■ Exercise brief: Continue the Ethereum security excerpt below, starting after its final sentence.

■ Source excerpt:
[START]
The EVM virtual machine is fundamental to Ethereum’s construction, enabling smart contract execution and state transitions. Thanks to the EVM, Ethereum can be truly envisioned as a world computer. The EVM is Turing-complete, meaning that smart contracts on Ethereum can perform arbitrarily complex logical computations, while the introduction of the gas mechanism successfully prevents infinite loops within contracts, ensuring network stability and security. From a deeper technical perspective, the EVM is a stack-based virtual machine that executes smart contracts using Ethereum-specific bytecode. Developers typically use high-level languages, such as Solidity, to write smart contracts, which are then compiled into bytecode understandable by the EVM for execution. The EVM is key to Ethereum’s blockchain innovation capacity, not only supporting the operation of smart contracts but also providing a solid foundation for the development of decentralized applications. Through the EVM, Ethereum is shaping a decentralized, secure, and open digital future.

Historical Review

Figure 1 Historical review of Ethereum

Challenges

Security

Smart contracts are computer programs that run on the Ethereum blockchain. They enable developers to create and deploy various applications, including but not limited to lending apps, decentralized exchanges, insurance, secondary financing, social networks, and NFTs. The security of smart contracts is crucial for these applications since they directly handle and control cryptocurrencies. Any vulnerability in smart contracts or malicious attacks can pose direct threats to the security of funds, potentially leading to significant financial losses. For instance, on February 26, 2024, the DeFi lending protocol Blueberry Protocol was attacked due to a flaw in smart contract logic, resulting in a loss of approximately $1,400,000.

The vulnerabilities in smart contracts are multifaceted, encompassing unreasonable business logic, improper access control, inadequate data validation, reentrancy attacks, and DOS (Denial of Service) attacks, among others. These vulnerabilities can lead to issues in contract execution, affecting the effective operation of smart contracts. For example, DOS attacks involve attackers sending a large volume of transactions to exhaust the network’s resources, preventing normal user transactions from being processed in a timely manner. This degradation in user experience can also lead to increased transaction gas fees, as users may need to pay higher fees to prioritize their transactions in a congested network.

Additionally, Ethereum users also face investment risks, with fund security under threat. For example, “shitcoins” are cryptocurrencies considered to have little to no value or long-term growth potential. Shitcoins are often used as tools for scams or for pump-and-dump schemes. The investment risk associated with shitcoins is high, potentially leading to significant financial losses. Due to their low price and market capitalization, they are highly susceptible to manipulation and volatility. These cryptocurrencies are commonly used in pump-and-dump schemes and honey pot scams, where investors are lured by fake projects and then robbed of their funds. Another common risk associated with shitcoins is the “rug pull,” where creators suddenly remove all liquidity from a project, causing the token’s value to plummet. These scams are often marketed through false partnerships and endorsements, and once the token’s price increases, scammers sell their tokens, profit, and disappear, leaving investors with worthless tokens. Furthermore, investing in shitcoins can divert attention and resources from legitimate cryptocurrencies with actual applications and growth potential.
[END]
■ Data:
[START]
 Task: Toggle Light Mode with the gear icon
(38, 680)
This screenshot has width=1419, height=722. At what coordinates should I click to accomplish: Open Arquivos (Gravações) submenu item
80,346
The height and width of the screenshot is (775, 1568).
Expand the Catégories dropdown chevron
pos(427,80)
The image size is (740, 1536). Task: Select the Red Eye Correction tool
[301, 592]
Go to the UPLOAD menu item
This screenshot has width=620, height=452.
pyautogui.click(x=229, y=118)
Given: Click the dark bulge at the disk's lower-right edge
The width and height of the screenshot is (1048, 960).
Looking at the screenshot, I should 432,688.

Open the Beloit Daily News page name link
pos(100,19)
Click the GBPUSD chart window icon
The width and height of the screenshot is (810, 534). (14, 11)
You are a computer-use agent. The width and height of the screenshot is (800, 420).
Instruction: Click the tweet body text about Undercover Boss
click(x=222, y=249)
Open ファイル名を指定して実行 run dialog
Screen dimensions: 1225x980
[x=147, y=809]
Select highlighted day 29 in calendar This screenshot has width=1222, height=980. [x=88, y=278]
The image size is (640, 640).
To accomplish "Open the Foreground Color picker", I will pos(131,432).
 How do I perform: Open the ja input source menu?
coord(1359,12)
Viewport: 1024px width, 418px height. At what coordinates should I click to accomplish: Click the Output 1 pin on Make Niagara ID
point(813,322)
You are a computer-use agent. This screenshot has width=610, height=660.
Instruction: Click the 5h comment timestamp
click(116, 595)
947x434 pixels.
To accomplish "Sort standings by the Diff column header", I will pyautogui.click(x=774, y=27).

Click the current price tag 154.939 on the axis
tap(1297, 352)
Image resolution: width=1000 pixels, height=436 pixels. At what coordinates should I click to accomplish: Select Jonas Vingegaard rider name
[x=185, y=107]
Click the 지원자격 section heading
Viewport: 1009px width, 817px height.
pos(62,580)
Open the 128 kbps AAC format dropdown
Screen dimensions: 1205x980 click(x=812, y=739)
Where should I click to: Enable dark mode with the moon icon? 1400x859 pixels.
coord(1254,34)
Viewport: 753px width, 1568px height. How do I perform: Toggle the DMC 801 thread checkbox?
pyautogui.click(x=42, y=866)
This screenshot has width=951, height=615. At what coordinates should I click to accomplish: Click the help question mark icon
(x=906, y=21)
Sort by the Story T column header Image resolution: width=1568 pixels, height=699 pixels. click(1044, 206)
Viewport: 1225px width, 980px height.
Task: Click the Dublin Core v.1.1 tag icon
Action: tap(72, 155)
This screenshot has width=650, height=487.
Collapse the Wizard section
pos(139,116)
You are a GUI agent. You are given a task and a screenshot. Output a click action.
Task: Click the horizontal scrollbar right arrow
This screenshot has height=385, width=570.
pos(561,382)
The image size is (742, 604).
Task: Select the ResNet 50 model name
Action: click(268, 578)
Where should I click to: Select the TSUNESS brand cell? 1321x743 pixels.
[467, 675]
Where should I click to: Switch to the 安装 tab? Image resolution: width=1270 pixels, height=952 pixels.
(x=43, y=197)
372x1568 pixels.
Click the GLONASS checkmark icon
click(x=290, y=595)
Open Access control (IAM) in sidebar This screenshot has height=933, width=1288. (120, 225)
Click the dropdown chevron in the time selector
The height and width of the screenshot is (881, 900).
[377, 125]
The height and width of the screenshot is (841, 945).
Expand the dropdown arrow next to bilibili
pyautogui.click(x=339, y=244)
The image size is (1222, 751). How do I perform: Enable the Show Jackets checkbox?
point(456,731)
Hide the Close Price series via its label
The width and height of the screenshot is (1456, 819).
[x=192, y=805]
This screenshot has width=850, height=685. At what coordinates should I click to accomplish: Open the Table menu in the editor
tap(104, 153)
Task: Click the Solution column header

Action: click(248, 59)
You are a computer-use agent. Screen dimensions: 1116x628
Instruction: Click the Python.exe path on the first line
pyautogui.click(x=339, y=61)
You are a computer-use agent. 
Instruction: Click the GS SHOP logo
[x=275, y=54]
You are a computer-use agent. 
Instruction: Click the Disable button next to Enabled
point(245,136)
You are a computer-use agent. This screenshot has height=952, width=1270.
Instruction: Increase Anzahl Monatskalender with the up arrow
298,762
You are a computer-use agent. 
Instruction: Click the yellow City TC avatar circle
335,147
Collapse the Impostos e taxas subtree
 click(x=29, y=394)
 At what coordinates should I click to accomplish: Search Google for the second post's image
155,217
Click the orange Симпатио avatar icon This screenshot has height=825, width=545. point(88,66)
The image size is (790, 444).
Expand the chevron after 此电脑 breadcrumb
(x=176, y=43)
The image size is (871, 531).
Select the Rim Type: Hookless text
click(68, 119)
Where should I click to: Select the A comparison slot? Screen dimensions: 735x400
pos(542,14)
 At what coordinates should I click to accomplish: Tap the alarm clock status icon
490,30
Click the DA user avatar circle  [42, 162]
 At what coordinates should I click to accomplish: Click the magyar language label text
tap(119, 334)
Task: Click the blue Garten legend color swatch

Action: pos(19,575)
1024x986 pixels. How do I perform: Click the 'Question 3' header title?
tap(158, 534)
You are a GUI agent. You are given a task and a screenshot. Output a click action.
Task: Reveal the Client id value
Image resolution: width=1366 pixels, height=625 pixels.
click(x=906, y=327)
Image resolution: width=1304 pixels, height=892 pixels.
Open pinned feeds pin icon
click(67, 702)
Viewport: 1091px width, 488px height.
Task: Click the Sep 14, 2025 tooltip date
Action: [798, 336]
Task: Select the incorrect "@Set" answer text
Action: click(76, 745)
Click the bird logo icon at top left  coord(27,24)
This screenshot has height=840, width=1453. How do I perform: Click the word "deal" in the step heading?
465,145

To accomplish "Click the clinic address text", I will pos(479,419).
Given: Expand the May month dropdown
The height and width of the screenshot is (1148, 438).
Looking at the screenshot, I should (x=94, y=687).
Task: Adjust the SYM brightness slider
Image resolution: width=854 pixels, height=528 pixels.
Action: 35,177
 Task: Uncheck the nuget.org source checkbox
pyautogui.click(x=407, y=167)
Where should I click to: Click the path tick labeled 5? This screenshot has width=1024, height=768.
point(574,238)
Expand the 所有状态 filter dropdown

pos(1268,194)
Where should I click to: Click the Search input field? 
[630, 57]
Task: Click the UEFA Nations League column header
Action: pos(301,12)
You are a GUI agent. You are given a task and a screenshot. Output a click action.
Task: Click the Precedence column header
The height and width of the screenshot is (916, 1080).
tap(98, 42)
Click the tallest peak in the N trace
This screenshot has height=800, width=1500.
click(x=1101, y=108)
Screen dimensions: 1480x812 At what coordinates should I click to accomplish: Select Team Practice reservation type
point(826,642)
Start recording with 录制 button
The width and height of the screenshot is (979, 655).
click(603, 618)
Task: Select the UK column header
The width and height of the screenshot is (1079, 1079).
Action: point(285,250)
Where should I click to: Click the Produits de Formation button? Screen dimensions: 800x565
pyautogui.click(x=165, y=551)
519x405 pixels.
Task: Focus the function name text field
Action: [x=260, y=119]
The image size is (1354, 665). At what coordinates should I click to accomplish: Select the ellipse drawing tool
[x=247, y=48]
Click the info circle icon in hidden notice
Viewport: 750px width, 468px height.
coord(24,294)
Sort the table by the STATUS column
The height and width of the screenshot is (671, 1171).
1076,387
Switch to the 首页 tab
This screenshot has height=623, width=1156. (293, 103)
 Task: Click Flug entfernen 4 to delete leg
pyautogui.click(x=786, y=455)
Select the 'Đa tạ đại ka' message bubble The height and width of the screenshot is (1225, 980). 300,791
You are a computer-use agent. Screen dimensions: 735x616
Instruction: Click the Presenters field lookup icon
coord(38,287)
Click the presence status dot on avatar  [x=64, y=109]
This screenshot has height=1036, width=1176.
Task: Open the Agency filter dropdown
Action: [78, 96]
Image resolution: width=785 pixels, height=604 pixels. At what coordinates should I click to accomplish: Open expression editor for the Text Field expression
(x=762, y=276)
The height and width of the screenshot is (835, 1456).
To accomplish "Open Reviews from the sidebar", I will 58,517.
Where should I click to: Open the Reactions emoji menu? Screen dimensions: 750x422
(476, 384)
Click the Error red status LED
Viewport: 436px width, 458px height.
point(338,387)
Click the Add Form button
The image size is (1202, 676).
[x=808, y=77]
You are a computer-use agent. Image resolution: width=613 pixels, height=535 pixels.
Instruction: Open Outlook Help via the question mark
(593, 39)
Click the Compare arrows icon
[END]
■ Output of the exercise:
Apart from shitcoins, “air coins” and “pyramid scheme coins” are also methods for quick profits. For users lacking professional knowledge and experience, distinguishing them from legitimate cryptocurrencies is particularly challenging.

Efficiency

Two very direct indicators for assessing Ethereum’s efficiency are transaction speed and gas fees. Transaction speed refers to the number of transactions the Ethereum network can process within a unit of time. This metric directly reflects the processing capability of the Ethereum network, where a faster speed indicates higher efficiency. Every transaction in Ethereum requires a certain amount of gas fees, which compensate the miners for transaction verification. Lower gas fees indicate higher efficiency in Ethereum.

A decrease in transaction speed leads to an increase in gas fees. Generally, when the transaction processing speed decreases, due to the limited block space, the competition among transactions to get into the next block may increase. To stand out in this competition, traders often increase the gas fees, as miners tend to prioritize transactions with higher gas fees during verification. Therefore, higher gas fees can degrade the user experience.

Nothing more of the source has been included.